Die Neue Rechte hat Kultur als Kampffeld entdeckt, um die Gesellschaft weiter zu polarisieren. Eine Recherche von ARD und Süddeutscher Zeitung zeigt Beispiele und dokumentiert Fälle, wie Theater, Opernhäuser und Museen in den vergangenen Jahren von Rechtsextremen verstärkt unter Druck gesetzt und bedroht werden.

Manchmal seien es anonyme Hassmails oder Mord- und Bombendrohungen. Manchmal Strafanzeigen, Störaktionen, Demonstrationen gegen Kunstprojekte oder Polemiken gegen „hohle Experimente und dümmliche Willkommenspropaganda“ an Theatern, Opern, Museen. Manchmal sind es Anfragen und Anträge der AfD in Parlamenten, Stadträten und Kulturausschüssen.

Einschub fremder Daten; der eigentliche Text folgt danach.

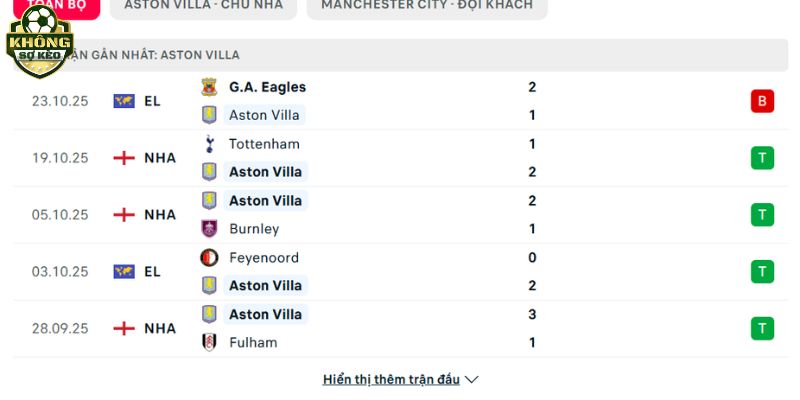Click the red B loss badge
Screen dimensions: 800x400
[762, 101]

Was solche Angriffe verbindet, ist die Aversion gegen ein weltoffenes, liberales Kulturleben und der Versuch, Kunstinstitutionen zu diskreditieren. Viele Kultureinrichtungen gingen inzwischen davon aus, dass dieser Konflikt ihre arbeit auch künftig begleiten wird. Die Beispiele kunden auch von Zivilcourage und Gegenwehr.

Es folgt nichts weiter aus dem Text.